# Red River Shootout/IASCA 1X August 25 Mobile Sound Systems Arlington Texas



## chefhow (Apr 29, 2007)

Good Morning All!!

Last show before our September Final is fast approaching, here are the details!

What: IASCA 1X/Red River Shootout Show
When: August 25, 2018
Where: Mobile Sound Systems 1908 S Cooper St, Arlington, TX 76013 Registration opens at 9AM, Judging at 10AM.
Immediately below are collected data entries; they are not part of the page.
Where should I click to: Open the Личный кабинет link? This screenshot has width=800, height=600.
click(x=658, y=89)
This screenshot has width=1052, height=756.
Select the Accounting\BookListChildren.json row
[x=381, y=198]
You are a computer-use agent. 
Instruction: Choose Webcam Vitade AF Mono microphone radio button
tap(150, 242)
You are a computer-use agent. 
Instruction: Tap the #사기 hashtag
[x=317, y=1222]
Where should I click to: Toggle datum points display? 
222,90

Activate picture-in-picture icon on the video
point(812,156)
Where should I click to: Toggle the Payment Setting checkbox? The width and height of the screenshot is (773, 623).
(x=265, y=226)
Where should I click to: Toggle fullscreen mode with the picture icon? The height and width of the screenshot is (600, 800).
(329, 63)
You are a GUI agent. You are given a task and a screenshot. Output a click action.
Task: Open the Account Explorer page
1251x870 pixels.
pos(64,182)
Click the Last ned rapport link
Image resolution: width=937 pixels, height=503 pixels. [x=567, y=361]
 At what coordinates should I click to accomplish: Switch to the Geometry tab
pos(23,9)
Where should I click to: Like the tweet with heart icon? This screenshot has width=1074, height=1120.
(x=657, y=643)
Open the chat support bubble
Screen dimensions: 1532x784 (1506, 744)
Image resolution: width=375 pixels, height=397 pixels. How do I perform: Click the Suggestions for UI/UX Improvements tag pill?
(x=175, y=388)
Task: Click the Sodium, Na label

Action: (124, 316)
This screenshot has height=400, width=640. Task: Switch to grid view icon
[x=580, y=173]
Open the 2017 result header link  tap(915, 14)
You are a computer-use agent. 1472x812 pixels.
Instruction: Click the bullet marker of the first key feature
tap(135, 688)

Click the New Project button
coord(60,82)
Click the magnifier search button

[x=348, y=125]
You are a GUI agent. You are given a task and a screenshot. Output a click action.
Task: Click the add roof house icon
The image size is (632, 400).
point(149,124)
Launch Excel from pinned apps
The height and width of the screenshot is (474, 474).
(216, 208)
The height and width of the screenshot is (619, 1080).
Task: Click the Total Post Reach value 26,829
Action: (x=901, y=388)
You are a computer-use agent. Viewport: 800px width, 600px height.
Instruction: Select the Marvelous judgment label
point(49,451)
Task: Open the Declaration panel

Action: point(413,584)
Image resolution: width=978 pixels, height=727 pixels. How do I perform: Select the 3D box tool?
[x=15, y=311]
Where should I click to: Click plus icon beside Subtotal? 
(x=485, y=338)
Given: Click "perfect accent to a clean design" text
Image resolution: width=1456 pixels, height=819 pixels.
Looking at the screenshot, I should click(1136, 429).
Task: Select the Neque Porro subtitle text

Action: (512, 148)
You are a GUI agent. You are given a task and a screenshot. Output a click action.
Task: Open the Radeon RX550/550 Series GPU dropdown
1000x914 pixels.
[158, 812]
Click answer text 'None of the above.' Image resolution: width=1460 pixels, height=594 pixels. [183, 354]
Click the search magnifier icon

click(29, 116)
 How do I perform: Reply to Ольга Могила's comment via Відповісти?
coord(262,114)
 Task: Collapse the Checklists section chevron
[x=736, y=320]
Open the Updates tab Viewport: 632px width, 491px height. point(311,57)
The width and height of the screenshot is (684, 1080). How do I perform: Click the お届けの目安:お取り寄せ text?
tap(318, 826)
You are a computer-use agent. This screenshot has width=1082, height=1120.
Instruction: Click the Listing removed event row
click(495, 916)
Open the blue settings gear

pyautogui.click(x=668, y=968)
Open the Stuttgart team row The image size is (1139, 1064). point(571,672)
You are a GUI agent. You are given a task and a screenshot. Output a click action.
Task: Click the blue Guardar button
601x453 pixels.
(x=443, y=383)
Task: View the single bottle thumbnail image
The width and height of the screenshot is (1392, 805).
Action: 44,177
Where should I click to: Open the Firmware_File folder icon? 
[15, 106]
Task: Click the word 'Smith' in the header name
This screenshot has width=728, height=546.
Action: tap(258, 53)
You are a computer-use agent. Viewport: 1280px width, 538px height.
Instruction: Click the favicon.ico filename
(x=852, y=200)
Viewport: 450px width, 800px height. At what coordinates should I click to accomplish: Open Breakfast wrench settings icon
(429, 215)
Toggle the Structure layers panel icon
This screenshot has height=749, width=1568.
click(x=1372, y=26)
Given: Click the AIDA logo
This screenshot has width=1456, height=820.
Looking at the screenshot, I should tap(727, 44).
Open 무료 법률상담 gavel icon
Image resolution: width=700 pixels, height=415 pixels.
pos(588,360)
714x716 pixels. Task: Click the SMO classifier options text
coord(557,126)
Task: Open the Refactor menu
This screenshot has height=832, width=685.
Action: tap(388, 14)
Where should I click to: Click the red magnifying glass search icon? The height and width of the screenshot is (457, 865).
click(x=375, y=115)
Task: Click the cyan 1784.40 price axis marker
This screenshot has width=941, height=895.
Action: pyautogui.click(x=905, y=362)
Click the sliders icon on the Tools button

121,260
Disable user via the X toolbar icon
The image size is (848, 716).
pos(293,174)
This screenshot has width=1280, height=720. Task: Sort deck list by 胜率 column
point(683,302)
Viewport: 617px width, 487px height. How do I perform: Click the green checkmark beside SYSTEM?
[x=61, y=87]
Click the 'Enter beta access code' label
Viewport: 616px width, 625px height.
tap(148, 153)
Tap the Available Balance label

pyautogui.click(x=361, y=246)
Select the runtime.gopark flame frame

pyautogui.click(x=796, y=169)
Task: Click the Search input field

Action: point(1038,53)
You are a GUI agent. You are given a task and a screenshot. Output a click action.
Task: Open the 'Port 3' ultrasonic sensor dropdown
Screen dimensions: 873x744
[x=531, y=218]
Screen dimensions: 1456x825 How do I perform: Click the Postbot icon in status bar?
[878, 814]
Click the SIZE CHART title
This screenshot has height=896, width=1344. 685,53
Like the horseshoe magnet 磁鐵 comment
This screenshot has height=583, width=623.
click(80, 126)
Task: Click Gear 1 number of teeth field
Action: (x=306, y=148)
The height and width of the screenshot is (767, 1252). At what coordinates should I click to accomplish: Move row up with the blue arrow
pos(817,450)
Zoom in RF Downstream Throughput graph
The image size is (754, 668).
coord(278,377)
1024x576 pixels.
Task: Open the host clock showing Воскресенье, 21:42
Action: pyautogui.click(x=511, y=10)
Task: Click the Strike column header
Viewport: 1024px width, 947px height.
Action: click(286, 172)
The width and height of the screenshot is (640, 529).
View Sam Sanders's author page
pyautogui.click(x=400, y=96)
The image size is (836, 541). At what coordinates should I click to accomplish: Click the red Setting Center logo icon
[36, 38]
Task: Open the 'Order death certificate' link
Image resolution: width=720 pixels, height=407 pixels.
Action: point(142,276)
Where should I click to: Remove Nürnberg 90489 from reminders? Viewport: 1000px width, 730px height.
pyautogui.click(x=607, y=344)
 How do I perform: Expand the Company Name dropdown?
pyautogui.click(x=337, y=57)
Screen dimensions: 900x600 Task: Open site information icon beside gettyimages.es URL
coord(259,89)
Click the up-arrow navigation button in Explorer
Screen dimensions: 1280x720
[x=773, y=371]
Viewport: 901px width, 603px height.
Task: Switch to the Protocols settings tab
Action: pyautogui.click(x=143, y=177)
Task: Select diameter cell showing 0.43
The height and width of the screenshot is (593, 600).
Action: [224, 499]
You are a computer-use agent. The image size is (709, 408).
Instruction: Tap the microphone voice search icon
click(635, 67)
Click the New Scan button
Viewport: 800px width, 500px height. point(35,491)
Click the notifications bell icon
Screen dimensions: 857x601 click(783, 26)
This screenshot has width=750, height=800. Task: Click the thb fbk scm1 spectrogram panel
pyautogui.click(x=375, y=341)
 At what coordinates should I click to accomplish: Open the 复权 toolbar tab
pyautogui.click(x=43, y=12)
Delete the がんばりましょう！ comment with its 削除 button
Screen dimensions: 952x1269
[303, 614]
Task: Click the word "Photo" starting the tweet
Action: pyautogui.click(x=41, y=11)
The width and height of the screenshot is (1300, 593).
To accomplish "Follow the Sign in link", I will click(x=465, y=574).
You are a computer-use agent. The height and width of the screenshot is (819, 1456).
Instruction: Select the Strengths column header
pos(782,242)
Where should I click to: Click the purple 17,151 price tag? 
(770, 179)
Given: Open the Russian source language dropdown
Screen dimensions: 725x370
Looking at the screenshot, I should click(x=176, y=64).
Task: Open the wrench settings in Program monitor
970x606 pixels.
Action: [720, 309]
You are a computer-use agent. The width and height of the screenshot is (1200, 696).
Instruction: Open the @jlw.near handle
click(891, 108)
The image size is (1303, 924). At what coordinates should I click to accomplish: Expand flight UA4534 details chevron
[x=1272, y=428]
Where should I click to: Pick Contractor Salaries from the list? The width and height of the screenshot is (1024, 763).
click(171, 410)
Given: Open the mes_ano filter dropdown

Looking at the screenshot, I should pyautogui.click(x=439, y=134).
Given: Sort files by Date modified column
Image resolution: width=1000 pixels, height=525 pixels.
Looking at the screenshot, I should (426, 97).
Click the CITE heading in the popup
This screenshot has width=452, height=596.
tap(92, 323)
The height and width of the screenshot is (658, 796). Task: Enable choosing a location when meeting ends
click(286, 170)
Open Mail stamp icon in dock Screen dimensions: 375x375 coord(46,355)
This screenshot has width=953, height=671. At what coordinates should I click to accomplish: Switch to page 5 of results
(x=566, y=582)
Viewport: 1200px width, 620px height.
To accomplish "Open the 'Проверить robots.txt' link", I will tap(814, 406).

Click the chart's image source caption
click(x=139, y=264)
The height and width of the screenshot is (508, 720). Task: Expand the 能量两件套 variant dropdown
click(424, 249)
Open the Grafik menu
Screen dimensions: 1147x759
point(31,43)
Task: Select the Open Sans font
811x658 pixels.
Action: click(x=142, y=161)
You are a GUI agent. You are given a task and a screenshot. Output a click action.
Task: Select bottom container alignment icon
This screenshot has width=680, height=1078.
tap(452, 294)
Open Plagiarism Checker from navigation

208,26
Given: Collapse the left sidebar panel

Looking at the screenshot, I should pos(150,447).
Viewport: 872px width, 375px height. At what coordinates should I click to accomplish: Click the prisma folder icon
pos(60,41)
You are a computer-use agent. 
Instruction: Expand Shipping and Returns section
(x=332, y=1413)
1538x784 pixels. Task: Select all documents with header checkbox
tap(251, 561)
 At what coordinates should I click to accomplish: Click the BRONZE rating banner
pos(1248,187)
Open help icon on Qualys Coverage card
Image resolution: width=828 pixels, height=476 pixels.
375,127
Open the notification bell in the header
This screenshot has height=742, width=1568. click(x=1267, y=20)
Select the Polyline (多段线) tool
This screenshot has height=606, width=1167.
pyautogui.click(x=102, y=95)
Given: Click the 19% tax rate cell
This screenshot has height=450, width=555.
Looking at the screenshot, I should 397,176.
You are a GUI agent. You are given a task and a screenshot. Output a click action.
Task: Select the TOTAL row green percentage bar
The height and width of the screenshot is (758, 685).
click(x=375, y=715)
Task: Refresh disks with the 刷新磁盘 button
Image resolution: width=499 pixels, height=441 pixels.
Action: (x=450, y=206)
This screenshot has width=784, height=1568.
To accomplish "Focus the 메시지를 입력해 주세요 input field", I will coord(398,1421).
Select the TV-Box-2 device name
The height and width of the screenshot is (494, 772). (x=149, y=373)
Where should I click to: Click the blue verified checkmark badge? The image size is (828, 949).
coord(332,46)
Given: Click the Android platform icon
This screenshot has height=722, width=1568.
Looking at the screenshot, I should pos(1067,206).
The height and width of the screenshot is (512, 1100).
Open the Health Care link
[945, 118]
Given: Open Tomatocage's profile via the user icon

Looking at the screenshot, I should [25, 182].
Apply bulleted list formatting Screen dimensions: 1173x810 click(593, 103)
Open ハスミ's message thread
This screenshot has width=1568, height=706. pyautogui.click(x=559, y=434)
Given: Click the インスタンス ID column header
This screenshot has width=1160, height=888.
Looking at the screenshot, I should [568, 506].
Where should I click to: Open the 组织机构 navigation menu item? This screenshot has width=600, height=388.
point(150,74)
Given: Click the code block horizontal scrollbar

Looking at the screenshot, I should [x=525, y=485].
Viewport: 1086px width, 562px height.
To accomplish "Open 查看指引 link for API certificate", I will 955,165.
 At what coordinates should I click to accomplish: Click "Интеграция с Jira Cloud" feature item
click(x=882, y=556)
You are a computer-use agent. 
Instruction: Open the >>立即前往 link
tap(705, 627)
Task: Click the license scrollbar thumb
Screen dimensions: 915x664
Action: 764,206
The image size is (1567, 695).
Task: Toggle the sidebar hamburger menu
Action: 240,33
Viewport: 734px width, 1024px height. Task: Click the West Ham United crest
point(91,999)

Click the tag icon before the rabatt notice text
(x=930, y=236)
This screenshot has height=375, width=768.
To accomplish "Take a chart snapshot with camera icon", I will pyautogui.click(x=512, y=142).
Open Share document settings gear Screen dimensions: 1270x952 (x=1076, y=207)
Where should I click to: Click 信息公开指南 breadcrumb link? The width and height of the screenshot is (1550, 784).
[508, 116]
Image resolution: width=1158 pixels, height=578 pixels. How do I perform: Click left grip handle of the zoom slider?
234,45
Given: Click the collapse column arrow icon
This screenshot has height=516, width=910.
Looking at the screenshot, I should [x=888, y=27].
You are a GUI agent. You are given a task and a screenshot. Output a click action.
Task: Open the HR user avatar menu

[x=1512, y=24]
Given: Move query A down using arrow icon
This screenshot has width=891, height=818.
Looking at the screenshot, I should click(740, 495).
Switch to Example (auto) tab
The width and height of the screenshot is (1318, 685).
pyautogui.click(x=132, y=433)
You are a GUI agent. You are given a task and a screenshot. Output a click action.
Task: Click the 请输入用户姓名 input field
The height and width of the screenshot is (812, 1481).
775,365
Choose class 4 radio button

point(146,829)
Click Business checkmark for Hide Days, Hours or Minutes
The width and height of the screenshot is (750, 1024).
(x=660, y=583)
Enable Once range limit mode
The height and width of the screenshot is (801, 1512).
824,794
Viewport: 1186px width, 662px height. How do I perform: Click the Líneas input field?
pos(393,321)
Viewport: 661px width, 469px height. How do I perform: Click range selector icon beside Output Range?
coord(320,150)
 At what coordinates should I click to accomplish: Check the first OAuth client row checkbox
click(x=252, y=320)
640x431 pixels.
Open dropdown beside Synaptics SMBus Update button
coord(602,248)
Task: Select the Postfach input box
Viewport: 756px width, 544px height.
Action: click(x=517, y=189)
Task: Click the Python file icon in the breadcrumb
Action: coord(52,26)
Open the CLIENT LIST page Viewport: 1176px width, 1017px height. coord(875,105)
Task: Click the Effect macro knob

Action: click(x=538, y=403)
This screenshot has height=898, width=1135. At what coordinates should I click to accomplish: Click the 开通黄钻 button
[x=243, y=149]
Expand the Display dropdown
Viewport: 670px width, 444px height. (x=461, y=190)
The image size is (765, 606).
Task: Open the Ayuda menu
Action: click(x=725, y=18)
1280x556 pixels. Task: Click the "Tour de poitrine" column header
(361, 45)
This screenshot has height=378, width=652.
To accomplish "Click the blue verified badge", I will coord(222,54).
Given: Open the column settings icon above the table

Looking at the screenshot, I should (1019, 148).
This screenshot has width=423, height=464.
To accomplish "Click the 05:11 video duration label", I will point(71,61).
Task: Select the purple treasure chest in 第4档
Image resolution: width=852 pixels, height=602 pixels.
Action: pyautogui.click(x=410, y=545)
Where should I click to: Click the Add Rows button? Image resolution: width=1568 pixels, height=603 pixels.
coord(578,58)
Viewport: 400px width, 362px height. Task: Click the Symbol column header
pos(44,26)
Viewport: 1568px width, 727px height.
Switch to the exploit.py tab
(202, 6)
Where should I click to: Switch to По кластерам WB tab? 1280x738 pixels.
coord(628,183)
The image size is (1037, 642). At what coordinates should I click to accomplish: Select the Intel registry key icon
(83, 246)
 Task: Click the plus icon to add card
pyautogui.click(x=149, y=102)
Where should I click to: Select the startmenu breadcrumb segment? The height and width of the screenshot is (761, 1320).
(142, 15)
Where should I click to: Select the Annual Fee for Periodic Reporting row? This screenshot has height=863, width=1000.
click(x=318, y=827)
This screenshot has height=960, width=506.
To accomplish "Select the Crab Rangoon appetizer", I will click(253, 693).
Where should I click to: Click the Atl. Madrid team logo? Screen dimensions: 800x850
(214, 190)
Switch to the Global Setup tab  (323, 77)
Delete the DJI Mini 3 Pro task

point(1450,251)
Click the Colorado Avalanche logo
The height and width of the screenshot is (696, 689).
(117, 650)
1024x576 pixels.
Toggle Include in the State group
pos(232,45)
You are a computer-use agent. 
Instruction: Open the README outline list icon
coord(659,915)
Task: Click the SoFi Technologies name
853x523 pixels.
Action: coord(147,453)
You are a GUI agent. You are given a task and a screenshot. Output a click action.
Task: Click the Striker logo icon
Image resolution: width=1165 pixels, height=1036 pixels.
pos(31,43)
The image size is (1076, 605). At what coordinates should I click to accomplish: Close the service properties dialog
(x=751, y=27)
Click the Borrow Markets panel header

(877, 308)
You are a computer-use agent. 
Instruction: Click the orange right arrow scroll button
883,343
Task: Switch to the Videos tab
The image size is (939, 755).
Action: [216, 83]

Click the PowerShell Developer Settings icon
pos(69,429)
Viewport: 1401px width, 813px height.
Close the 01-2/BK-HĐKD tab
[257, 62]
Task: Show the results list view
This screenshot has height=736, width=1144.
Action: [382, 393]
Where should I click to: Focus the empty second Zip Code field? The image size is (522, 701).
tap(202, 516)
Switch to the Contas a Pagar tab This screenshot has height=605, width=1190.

How Much: IASCA $20 for SQ, $10 for Install, Red River Shootout $20

There will be BBQ, some fantastic cars, an awesome sound room and great people. Come on by, Nick and James are fantastic hosts and always take care of everyone who comes out. 
If you have any questions please feel free to reach out, email is [email protected]

Thanks
Howard


----------



## jode1967 (Nov 7, 2012)

is the registration fee correct, as this is the finals. Will it be like last year with the "next level judging"?
There is a small chance that I can make this one.


----------



## chefhow (Apr 29, 2007)

jode1967 said:


> is the registration fee correct, as this is the finals. Will it be like last year with the "next level judging"?
> 
> There is a small chance that I can make this one.


This show is not the Finals, Sept is the last show of the year. 
This show is the last one before Sept


Sent from my iPhone using Tapatalk


----------



## chefhow (Apr 29, 2007)

Bump for this weekend!!


----------